EXTRACTED INFORMATION:
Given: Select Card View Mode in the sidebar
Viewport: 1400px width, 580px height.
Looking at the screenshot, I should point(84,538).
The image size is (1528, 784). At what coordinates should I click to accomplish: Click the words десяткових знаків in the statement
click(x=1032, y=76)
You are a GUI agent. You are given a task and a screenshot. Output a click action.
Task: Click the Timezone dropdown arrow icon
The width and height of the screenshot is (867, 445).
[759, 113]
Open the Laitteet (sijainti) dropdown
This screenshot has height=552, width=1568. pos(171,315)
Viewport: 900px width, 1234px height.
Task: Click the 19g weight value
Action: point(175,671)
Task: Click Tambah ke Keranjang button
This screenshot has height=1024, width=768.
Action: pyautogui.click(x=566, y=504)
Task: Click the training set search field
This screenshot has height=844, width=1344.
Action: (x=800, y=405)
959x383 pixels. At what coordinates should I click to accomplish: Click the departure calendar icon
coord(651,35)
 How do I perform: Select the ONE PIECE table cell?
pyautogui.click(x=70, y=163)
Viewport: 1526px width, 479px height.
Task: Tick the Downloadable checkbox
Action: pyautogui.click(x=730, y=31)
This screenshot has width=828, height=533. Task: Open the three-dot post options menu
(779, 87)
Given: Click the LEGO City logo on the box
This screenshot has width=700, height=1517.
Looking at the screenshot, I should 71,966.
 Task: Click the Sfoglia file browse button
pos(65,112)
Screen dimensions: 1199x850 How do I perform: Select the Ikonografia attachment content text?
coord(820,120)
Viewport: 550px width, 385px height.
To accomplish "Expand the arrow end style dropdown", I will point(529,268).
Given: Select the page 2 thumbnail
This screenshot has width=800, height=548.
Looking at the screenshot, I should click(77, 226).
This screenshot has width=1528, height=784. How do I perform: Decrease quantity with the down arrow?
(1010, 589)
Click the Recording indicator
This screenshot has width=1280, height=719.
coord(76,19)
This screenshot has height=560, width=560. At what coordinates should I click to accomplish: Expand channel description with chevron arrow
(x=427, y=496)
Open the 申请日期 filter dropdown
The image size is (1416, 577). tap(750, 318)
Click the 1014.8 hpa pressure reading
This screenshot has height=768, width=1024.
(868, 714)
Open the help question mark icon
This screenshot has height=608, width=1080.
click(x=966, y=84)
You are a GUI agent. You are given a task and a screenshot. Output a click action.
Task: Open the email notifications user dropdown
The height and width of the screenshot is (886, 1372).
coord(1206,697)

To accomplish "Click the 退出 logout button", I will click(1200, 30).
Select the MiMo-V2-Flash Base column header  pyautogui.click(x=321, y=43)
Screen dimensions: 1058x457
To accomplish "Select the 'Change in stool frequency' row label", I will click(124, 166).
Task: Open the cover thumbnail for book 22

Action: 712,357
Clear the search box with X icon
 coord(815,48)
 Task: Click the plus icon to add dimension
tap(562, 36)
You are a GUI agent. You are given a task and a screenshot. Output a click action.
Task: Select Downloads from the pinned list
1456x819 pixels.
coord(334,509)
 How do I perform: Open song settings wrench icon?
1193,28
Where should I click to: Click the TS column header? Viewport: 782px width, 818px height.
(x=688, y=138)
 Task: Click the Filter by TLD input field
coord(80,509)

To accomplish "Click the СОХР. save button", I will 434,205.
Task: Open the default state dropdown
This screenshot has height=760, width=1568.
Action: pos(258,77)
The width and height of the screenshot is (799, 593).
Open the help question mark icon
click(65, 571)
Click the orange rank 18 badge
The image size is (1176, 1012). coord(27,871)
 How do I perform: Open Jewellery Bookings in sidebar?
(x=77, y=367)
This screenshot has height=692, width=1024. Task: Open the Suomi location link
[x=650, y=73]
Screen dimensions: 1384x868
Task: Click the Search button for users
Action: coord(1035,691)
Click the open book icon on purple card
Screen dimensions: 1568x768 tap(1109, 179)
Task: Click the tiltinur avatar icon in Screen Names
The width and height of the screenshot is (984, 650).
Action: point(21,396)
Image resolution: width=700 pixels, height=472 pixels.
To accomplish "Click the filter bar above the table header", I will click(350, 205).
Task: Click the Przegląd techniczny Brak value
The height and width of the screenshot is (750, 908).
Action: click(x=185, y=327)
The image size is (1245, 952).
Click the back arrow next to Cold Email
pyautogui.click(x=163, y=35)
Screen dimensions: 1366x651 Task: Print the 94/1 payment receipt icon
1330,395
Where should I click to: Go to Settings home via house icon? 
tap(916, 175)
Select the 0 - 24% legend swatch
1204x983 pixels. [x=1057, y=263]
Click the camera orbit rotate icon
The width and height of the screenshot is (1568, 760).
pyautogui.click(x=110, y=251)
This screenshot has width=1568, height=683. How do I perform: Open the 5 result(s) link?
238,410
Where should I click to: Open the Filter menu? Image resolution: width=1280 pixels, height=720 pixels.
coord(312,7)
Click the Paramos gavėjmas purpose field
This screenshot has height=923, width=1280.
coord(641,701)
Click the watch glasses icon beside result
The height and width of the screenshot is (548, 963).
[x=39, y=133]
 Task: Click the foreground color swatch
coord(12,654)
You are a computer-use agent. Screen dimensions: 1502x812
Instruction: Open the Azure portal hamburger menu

SET TASK:
Convert the rows above into a two-column Markdown table headed Number and Line. Give each nonblank line its own table row, numbered in order, and leave out the blank lines.

SOLUTION FOR THIS PROBLEM:
| Number | Line |
|---|---|
| 1 | Given: Select Card View Mode in the sidebar |
| 2 | Viewport: 1400px width, 580px height. |
| 3 | Looking at the screenshot, I should point(84,538). |
| 4 | The image size is (1528, 784). At what coordinates should I click to accomplish: Click the words десяткових знаків in the statement |
| 5 | click(x=1032, y=76) |
| 6 | You are a GUI agent. You are given a task and a screenshot. Output a click action. |
| 7 | Task: Click the Timezone dropdown arrow icon |
| 8 | The width and height of the screenshot is (867, 445). |
| 9 | [759, 113] |
| 10 | Open the Laitteet (sijainti) dropdown |
| 11 | This screenshot has height=552, width=1568. pos(171,315) |
| 12 | Viewport: 900px width, 1234px height. |
| 13 | Task: Click the 19g weight value |
| 14 | Action: point(175,671) |
| 15 | Task: Click Tambah ke Keranjang button |
| 16 | This screenshot has height=1024, width=768. |
| 17 | Action: pyautogui.click(x=566, y=504) |
| 18 | Task: Click the training set search field |
| 19 | This screenshot has height=844, width=1344. |
| 20 | Action: (x=800, y=405) |
| 21 | 959x383 pixels. At what coordinates should I click to accomplish: Click the departure calendar icon |
| 22 | coord(651,35) |
| 23 |  How do I perform: Select the ONE PIECE table cell? |
| 24 | pyautogui.click(x=70, y=163) |
| 25 | Viewport: 1526px width, 479px height. |
| 26 | Task: Tick the Downloadable checkbox |
| 27 | Action: pyautogui.click(x=730, y=31) |
| 28 | This screenshot has width=828, height=533. Task: Open the three-dot post options menu |
| 29 | (779, 87) |
| 30 | Given: Click the LEGO City logo on the box |
| 31 | This screenshot has width=700, height=1517. |
| 32 | Looking at the screenshot, I should 71,966. |
| 33 |  Task: Click the Sfoglia file browse button |
| 34 | pos(65,112) |
| 35 | Screen dimensions: 1199x850 How do I perform: Select the Ikonografia attachment content text? |
| 36 | coord(820,120) |
| 37 | Viewport: 550px width, 385px height. |
| 38 | To accomplish "Expand the arrow end style dropdown", I will point(529,268). |
| 39 | Given: Select the page 2 thumbnail |
| 40 | This screenshot has width=800, height=548. |
| 41 | Looking at the screenshot, I should click(77, 226). |
| 42 | This screenshot has width=1528, height=784. How do I perform: Decrease quantity with the down arrow? |
| 43 | (1010, 589) |
| 44 | Click the Recording indicator |
| 45 | This screenshot has width=1280, height=719. |
| 46 | coord(76,19) |
| 47 | This screenshot has height=560, width=560. At what coordinates should I click to accomplish: Expand channel description with chevron arrow |
| 48 | (x=427, y=496) |
| 49 | Open the 申请日期 filter dropdown |
| 50 | The image size is (1416, 577). tap(750, 318) |
| 51 | Click the 1014.8 hpa pressure reading |
| 52 | This screenshot has height=768, width=1024. |
| 53 | (868, 714) |
| 54 | Open the help question mark icon |
| 55 | This screenshot has height=608, width=1080. |
| 56 | click(x=966, y=84) |
| 57 | You are a GUI agent. You are given a task and a screenshot. Output a click action. |
| 58 | Task: Open the email notifications user dropdown |
| 59 | The height and width of the screenshot is (886, 1372). |
| 60 | coord(1206,697) |
| 61 | To accomplish "Click the 退出 logout button", I will click(1200, 30). |
| 62 | Select the MiMo-V2-Flash Base column header  pyautogui.click(x=321, y=43) |
| 63 | Screen dimensions: 1058x457 |
| 64 | To accomplish "Select the 'Change in stool frequency' row label", I will click(124, 166). |
| 65 | Task: Open the cover thumbnail for book 22 |
| 66 | Action: 712,357 |
| 67 | Clear the search box with X icon |
| 68 |  coord(815,48) |
| 69 |  Task: Click the plus icon to add dimension |
| 70 | tap(562, 36) |
| 71 | You are a GUI agent. You are given a task and a screenshot. Output a click action. |
| 72 | Task: Select Downloads from the pinned list |
| 73 | 1456x819 pixels. |
| 74 | coord(334,509) |
| 75 |  How do I perform: Open song settings wrench icon? |
| 76 | 1193,28 |
| 77 | Where should I click to: Click the TS column header? Viewport: 782px width, 818px height. |
| 78 | (x=688, y=138) |
| 79 |  Task: Click the Filter by TLD input field |
| 80 | coord(80,509) |
| 81 | To accomplish "Click the СОХР. save button", I will 434,205. |
| 82 | Task: Open the default state dropdown |
| 83 | This screenshot has height=760, width=1568. |
| 84 | Action: pos(258,77) |
| 85 | The width and height of the screenshot is (799, 593). |
| 86 | Open the help question mark icon |
| 87 | click(65, 571) |
| 88 | Click the orange rank 18 badge |
| 89 | The image size is (1176, 1012). coord(27,871) |
| 90 |  How do I perform: Open Jewellery Bookings in sidebar? |
| 91 | (x=77, y=367) |
| 92 | This screenshot has height=692, width=1024. Task: Open the Suomi location link |
| 93 | [x=650, y=73] |
| 94 | Screen dimensions: 1384x868 |
| 95 | Task: Click the Search button for users |
| 96 | Action: coord(1035,691) |
| 97 | Click the open book icon on purple card |
| 98 | Screen dimensions: 1568x768 tap(1109, 179) |
| 99 | Task: Click the tiltinur avatar icon in Screen Names |
| 100 | The width and height of the screenshot is (984, 650). |
| 101 | Action: point(21,396) |
| 102 | Image resolution: width=700 pixels, height=472 pixels. |
| 103 | To accomplish "Click the filter bar above the table header", I will click(350, 205). |
| 104 | Task: Click the Przegląd techniczny Brak value |
| 105 | The height and width of the screenshot is (750, 908). |
| 106 | Action: click(x=185, y=327) |
| 107 | The image size is (1245, 952). |
| 108 | Click the back arrow next to Cold Email |
| 109 | pyautogui.click(x=163, y=35) |
| 110 | Screen dimensions: 1366x651 Task: Print the 94/1 payment receipt icon |
| 111 | 1330,395 |
| 112 | Where should I click to: Go to Settings home via house icon?  |
| 113 | tap(916, 175) |
| 114 | Select the 0 - 24% legend swatch |
| 115 | 1204x983 pixels. [x=1057, y=263] |
| 116 | Click the camera orbit rotate icon |
| 117 | The width and height of the screenshot is (1568, 760). |
| 118 | pyautogui.click(x=110, y=251) |
| 119 | This screenshot has width=1568, height=683. How do I perform: Open the 5 result(s) link? |
| 120 | 238,410 |
| 121 | Where should I click to: Open the Filter menu? Image resolution: width=1280 pixels, height=720 pixels. |
| 122 | coord(312,7) |
| 123 | Click the Paramos gavėjmas purpose field |
| 124 | This screenshot has height=923, width=1280. |
| 125 | coord(641,701) |
| 126 | Click the watch glasses icon beside result |
| 127 | The height and width of the screenshot is (548, 963). |
| 128 | [x=39, y=133] |
| 129 |  Task: Click the foreground color swatch |
| 130 | coord(12,654) |
| 131 | You are a computer-use agent. Screen dimensions: 1502x812 |
| 132 | Instruction: Open the Azure portal hamburger menu |